(REQUIRED WORK)
Of all the lines in the entries below, give again exactly those starting at the line containing "Click the router's metallic top plate" and ending at the line containing "Given: Open the tooltip icon beside 잠금 기능", both ends included, and no others.

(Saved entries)

......

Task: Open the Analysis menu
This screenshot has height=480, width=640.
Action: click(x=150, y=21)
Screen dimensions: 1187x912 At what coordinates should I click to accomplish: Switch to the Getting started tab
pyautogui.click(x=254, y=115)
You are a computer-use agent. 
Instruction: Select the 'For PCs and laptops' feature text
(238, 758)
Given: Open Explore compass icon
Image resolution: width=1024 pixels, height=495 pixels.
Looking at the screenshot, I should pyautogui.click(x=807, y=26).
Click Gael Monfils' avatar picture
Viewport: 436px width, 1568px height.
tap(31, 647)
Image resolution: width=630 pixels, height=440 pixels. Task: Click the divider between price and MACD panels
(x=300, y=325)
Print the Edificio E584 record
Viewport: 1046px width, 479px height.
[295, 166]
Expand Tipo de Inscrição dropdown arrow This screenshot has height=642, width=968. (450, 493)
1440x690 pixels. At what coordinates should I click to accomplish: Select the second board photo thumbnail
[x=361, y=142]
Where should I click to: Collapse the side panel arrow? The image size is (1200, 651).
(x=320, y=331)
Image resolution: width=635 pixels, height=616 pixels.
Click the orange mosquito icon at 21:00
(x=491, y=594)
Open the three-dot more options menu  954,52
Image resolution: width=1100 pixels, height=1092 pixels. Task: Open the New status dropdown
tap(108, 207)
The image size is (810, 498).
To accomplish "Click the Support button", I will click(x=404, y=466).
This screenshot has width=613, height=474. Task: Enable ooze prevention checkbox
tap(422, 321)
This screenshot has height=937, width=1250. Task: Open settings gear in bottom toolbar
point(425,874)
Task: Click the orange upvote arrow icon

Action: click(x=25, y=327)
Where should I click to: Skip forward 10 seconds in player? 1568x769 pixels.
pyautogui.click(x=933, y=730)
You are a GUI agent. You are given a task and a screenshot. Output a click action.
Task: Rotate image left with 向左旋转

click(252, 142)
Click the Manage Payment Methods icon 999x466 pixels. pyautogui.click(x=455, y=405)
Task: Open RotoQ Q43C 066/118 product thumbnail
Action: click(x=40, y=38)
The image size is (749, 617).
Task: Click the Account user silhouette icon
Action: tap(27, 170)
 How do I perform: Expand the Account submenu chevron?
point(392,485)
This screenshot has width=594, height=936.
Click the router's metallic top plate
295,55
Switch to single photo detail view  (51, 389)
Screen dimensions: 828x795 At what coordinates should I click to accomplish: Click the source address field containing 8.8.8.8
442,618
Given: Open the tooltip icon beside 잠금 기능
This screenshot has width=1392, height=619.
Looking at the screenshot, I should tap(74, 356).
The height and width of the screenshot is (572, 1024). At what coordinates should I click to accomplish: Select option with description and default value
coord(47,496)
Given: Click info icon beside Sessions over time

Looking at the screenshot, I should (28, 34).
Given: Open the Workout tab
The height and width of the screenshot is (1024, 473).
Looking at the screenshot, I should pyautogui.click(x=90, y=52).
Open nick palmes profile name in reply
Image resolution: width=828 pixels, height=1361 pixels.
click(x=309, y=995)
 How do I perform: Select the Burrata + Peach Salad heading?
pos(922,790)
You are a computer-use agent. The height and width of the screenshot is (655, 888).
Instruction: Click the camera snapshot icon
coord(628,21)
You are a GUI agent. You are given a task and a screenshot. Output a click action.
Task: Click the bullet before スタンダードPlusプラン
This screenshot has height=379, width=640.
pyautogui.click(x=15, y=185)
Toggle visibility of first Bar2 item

......

(ANSWER AREA)
Click the router's metallic top plate
295,55
Switch to single photo detail view  (51, 389)
Screen dimensions: 828x795 At what coordinates should I click to accomplish: Click the source address field containing 8.8.8.8
442,618
Given: Open the tooltip icon beside 잠금 기능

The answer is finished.